Direction a: Reproduce the passage from the excerpt on storing UUIDs, starting at "On the other" and ending at "double right now.".

1. Wait. Why are they printed differently? They should be all the
same 36 strings when you print them, no?

Seems like you understood Mons to the letter. I believe he meant
we should provide a way to insert strings to simplify moving data
to a new space, but it does not mean we should store them as strings.
It makes comparators slower. sscanf() to extract uuid from a string
on *each* comparison is a huge performance hole. From what I measured
recently (not in Tarantool), sscanf() is a *really* slow thing. Its
usage in comparators is dangerous.

On the other hand ability to insert strings means we need to convert
them to MP_EXT after insertion, which means full scan of each tuple
by field types and possibly its recreation. We had a similar problem
with 'double' type. After all it was decided to keep as is and let
users enforce the needed type when they want using ffi.cast('double').

IMO, we should just disallow both ability to store strings, and to
insert strings. I mean, you can't insert a string into a decimal field,
for example. So a user anyway will never be able to insert only Lua
simple types. Cdata is enforced for decimal and double right now.

Better keep it simple. If someone wants to convert their existing spaces
to mp uuid, they easily can write a trivial function which would replace
string uuid with cdata uuid before insertion into the new space. We
should not sacrifice perf for that.

Information shown:

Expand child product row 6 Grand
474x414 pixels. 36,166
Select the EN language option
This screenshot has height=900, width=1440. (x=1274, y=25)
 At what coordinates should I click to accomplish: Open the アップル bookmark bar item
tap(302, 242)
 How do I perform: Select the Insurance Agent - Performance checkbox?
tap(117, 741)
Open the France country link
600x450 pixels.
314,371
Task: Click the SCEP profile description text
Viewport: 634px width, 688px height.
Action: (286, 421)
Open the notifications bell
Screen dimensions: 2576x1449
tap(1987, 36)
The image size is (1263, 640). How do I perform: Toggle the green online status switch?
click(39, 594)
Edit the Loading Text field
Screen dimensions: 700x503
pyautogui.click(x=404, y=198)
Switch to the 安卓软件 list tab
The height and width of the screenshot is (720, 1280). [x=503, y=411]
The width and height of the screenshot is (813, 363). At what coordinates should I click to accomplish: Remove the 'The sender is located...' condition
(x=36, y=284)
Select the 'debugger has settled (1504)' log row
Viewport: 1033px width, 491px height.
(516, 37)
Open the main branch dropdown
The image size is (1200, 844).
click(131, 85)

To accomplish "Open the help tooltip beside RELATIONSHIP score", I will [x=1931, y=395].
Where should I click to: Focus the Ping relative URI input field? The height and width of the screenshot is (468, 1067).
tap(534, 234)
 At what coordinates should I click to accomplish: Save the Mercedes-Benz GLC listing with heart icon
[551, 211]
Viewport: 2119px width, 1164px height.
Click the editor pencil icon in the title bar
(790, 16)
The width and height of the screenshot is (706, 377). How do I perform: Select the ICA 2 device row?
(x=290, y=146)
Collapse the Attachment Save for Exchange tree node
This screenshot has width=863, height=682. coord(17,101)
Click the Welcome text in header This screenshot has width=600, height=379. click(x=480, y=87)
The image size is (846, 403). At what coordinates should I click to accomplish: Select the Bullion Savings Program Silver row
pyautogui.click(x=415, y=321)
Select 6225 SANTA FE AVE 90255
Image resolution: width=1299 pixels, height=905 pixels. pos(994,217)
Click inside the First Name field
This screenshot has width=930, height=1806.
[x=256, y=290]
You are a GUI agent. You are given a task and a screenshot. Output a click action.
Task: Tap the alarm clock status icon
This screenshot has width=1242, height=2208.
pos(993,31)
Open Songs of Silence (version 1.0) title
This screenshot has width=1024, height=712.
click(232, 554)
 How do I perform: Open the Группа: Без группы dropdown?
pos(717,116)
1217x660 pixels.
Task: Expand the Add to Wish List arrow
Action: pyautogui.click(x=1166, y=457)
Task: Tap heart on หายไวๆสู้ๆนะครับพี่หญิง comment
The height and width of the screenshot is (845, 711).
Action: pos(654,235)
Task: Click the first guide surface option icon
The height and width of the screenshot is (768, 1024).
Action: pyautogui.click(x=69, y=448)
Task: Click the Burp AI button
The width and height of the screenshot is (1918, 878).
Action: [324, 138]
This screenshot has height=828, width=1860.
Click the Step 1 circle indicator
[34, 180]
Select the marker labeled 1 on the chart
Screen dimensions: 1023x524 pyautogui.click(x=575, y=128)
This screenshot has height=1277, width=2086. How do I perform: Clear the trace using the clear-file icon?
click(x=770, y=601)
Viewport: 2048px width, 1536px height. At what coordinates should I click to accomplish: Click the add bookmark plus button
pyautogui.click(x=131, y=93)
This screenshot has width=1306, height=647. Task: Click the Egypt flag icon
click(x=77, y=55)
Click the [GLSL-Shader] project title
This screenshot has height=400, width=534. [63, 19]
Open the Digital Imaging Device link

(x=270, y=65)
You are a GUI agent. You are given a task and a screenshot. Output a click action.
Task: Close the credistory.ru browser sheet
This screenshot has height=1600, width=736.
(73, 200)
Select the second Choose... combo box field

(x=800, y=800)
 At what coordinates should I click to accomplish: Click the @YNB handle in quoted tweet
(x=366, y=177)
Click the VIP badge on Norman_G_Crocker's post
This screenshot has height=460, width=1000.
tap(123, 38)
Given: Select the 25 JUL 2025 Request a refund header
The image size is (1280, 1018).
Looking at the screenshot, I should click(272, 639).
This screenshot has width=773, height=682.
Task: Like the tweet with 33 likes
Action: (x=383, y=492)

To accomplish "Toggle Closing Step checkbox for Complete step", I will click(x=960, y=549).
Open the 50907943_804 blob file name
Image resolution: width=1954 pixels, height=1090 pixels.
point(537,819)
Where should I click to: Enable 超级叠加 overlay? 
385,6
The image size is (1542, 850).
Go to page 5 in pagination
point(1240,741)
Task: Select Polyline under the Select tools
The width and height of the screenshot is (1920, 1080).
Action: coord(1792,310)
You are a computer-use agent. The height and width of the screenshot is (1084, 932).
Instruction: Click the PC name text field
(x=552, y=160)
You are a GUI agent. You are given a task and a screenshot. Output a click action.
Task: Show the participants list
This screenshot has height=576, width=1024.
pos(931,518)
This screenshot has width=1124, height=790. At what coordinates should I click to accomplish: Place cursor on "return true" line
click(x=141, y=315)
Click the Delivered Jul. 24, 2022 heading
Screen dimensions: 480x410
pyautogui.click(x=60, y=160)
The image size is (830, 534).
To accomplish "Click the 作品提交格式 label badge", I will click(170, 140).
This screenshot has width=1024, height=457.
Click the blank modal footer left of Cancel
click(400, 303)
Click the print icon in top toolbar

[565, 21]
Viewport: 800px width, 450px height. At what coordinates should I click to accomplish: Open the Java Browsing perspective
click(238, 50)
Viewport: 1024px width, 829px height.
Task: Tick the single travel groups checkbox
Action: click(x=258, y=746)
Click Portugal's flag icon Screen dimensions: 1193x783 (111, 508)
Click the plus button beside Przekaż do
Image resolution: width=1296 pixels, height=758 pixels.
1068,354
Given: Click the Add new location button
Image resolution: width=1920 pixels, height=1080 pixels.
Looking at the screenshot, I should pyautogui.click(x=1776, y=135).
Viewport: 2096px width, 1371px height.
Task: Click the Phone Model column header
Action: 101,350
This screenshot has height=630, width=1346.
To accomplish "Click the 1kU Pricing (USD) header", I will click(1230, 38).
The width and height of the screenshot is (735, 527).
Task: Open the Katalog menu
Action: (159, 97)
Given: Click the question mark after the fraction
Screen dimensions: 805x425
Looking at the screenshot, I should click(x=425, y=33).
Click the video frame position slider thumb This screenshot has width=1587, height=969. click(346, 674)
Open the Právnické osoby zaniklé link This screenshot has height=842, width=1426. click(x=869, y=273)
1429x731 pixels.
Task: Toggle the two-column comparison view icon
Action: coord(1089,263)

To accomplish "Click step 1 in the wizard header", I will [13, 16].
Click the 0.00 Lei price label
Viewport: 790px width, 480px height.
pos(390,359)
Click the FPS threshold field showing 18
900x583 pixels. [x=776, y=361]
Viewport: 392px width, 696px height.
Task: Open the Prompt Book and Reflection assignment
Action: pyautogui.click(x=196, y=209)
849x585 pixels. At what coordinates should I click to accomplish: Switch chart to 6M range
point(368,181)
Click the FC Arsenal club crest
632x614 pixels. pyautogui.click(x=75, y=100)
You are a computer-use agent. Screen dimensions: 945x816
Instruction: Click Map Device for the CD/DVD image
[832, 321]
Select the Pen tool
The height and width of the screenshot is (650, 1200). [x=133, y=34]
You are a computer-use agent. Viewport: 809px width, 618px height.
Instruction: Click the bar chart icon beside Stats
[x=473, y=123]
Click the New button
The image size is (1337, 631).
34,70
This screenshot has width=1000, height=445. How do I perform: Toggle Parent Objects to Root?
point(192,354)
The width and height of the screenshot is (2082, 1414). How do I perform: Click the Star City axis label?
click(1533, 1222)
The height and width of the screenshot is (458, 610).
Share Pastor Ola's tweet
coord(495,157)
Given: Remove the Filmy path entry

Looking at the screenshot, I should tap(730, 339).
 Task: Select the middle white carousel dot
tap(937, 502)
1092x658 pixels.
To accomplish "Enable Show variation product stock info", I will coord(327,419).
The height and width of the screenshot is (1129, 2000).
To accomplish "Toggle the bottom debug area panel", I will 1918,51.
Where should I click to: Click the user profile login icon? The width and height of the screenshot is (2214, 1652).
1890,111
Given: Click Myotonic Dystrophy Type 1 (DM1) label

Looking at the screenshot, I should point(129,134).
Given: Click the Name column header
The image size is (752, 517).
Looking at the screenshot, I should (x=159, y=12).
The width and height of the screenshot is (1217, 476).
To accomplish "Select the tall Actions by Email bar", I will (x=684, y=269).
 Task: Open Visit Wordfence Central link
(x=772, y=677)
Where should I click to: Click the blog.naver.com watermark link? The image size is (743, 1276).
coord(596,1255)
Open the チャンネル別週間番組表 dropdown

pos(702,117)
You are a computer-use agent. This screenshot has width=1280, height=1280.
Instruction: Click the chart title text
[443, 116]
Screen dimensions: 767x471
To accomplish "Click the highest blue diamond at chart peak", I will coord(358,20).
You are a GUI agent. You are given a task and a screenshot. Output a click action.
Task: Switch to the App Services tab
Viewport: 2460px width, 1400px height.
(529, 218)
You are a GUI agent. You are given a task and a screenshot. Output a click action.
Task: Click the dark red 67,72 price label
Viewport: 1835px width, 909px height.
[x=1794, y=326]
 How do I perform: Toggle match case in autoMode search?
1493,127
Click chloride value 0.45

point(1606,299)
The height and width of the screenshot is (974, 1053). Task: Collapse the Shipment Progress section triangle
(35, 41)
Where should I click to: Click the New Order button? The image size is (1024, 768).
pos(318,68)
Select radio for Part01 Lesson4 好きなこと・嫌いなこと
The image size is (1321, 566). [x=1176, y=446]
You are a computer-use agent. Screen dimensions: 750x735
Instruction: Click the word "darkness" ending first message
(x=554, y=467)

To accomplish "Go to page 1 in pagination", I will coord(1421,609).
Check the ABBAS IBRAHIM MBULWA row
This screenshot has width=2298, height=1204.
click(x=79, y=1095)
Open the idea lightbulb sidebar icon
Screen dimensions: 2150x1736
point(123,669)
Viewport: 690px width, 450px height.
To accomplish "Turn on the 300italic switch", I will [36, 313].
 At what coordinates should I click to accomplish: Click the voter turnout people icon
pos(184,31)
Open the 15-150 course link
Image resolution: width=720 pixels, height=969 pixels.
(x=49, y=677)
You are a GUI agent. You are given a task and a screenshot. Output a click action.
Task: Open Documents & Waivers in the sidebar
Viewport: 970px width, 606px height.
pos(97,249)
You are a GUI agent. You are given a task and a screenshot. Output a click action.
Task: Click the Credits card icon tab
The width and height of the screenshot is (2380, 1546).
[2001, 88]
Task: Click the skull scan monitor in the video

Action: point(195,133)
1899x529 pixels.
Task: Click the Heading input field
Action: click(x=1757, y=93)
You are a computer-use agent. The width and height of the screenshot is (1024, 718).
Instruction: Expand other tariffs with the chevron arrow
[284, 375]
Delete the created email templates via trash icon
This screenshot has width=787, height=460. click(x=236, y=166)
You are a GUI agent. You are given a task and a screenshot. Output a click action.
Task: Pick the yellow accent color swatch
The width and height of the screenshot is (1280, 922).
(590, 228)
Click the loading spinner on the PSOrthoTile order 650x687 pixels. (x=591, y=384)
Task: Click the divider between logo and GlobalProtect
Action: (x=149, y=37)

Direction b: Show every line of the entries above that contains the word "Collapse".

Reply a:
On the other hand ability to insert strings means we need to convert
them to MP_EXT after insertion, which means full scan of each tuple
by field types and possibly its recreation. We had a similar problem
with 'double' type. After all it was decided to keep as is and let
users enforce the needed type when they want using ffi.cast('double').

IMO, we should just disallow both ability to store strings, and to
insert strings. I mean, you can't insert a string into a decimal field,
for example. So a user anyway will never be able to insert only Lua
simple types. Cdata is enforced for decimal and double right now.

Reply b:
Collapse the Attachment Save for Exchange tree node
The height and width of the screenshot is (974, 1053). Task: Collapse the Shipment Progress section triangle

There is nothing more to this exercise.